Non l'avevi neppure pianificata: semplicemente, avevi agito.

"Sei una stupida, Harley. Stupida."

Così aveva motteggiato 'la rossa', lasciando che le sue piante parlassero per lei.
Amava un uomo - un pagliaccio - con tutto il cuore e lei la chiamava stupida.
Amava e non cercava consolazioni solitarie, al contrario di Ivy, che degli uomini aveva fatto l'imago spietata del mondo.
Amava e piangeva.

"Non è certo una persona raccomandabile il Joker."

Certo.
Perché lo era invece un pipistrello brutale e violento, vero Selina?
Com'era fare l'amore con la notte e il sangue, eh, Selina?
Era bello? Era piacevole? Era eccitante?
Tra le braccia di una bestia ti eri sentita, infine, umana?

Avevi scosso la testa con forza, i capelli che frustavano l'aria circostante.
Ti eri guardata allo specchio, tra il fumo e il vetro scomposto l'immagine di una donna avvizzita, rancorosa.
Un mucchio di balle e belle parole, ecco cosa erano quelle due.
Un pianta carnivora e menefreghista era Ivy, un bacio dal sapore dell'odio e un sorriso che era fiele e falsità.
Una gatta randagia e traditrice era invece Selina, buona solo a correre dietro a un topo con le ali.

Avevi sorriso: un sorriso sgradevole, che non raggiungeva veramente gli occhi.

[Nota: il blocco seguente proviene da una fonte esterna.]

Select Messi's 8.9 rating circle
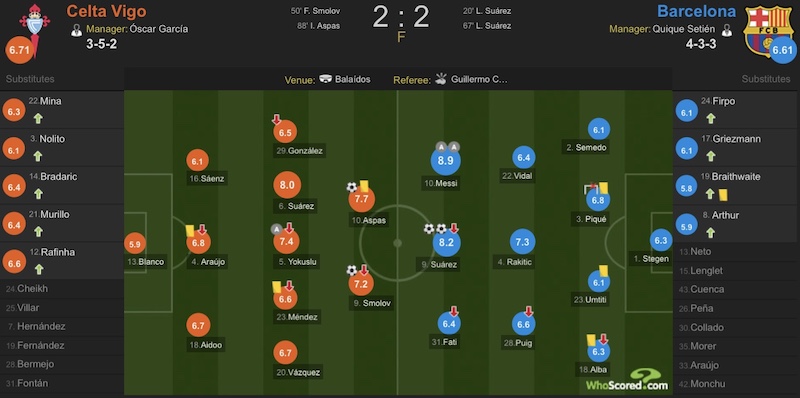(x=445, y=161)
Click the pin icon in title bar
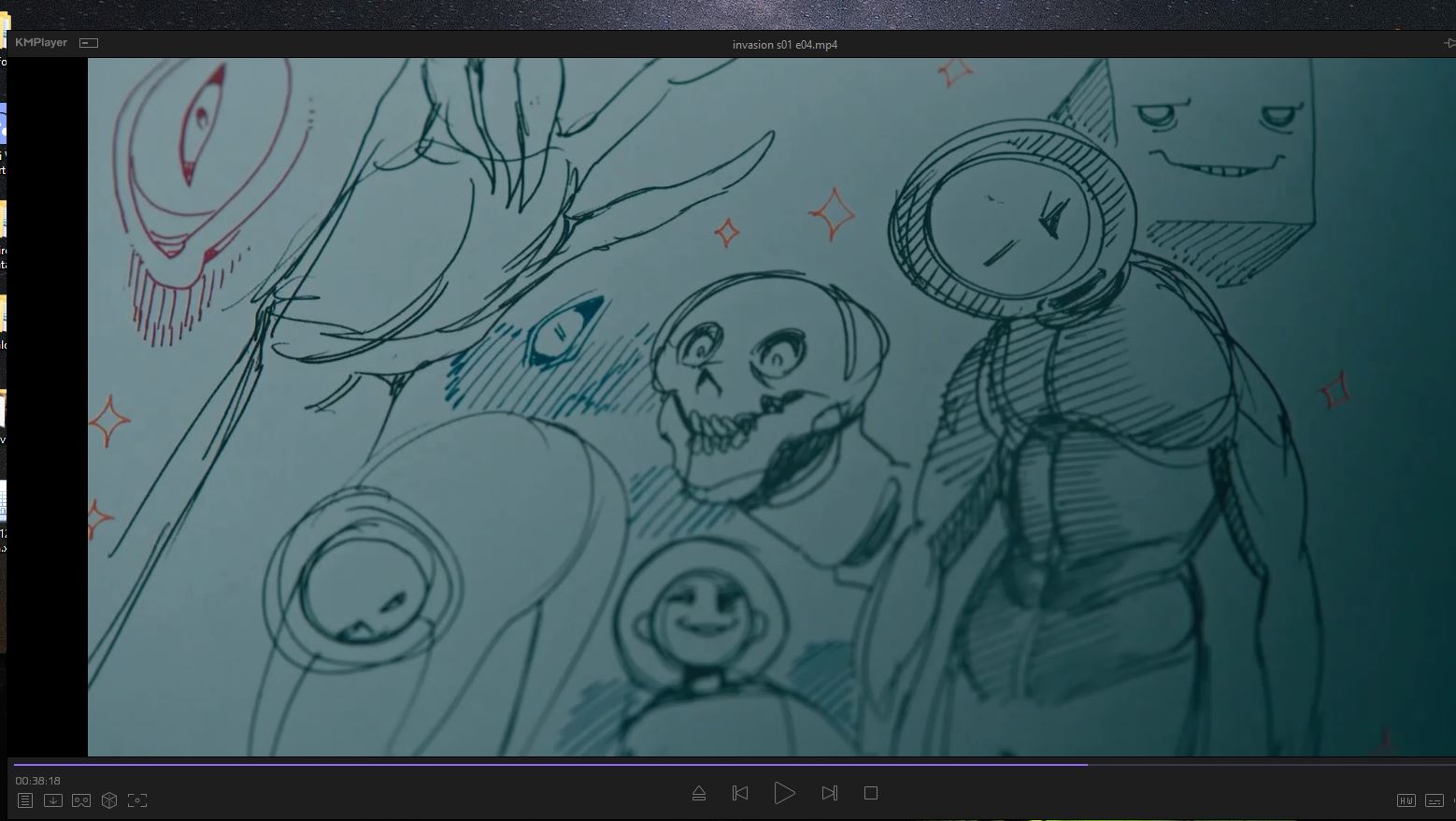 pyautogui.click(x=1449, y=43)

"Prenderemo Arkham City e vendicheremo il capo! Mi avete capito?"

Sotto di te la folla aveva urlato, un mugghiare disarticolato e feroce.
Quel sorriso non aveva abbandonato le tue labbra e lì rimaneva, cicatrizzato nel dolore e nella pazzia.
Faceva male, era inutile negarlo.
Il fianco ti doleva in maniera pulsante e l'addome era tutto un grumo, ma niente faceva male come la sua assenza.

"Sei un cosino carino, Harley. Non cercare di capirmi...impazziresti nel preciso istante in cui tentassi di farlo"

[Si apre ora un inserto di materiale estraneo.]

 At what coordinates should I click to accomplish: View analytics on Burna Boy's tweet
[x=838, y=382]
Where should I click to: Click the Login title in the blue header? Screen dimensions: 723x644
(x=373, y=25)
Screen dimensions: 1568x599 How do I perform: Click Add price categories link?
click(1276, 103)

Ti eri morsa il labbro inferiore, conficcandoti le unghie nel palmo della mano e lasciandone stillare sangue.
Nel cielo si era delineata un'ombra scura, lo stigma di una città ingrata e maledetta.
Il pipistrello stava arrivando.

"Nessuno è veramente chi dice di essere."

Ti eri voltata, incamminandoti per le scale dell'acciaieria.
Era l'inizio, era la fine.
Era l'ultima risata, il commiato vibrante e assoluto di una vedova al proprio amato.

L'ultima risata di un pagliaccio che aveva saputo rubarti il cuore.
Che aveva saputo rubarti la vita.

"Mi piace come nome Harleen Quinzel. Mi fa pensare che ci sia qualcuno in grado di capirmi o, almeno, di provarci."

Ridi Gotham.
E che quella risata sia il tuo ultimo respiro.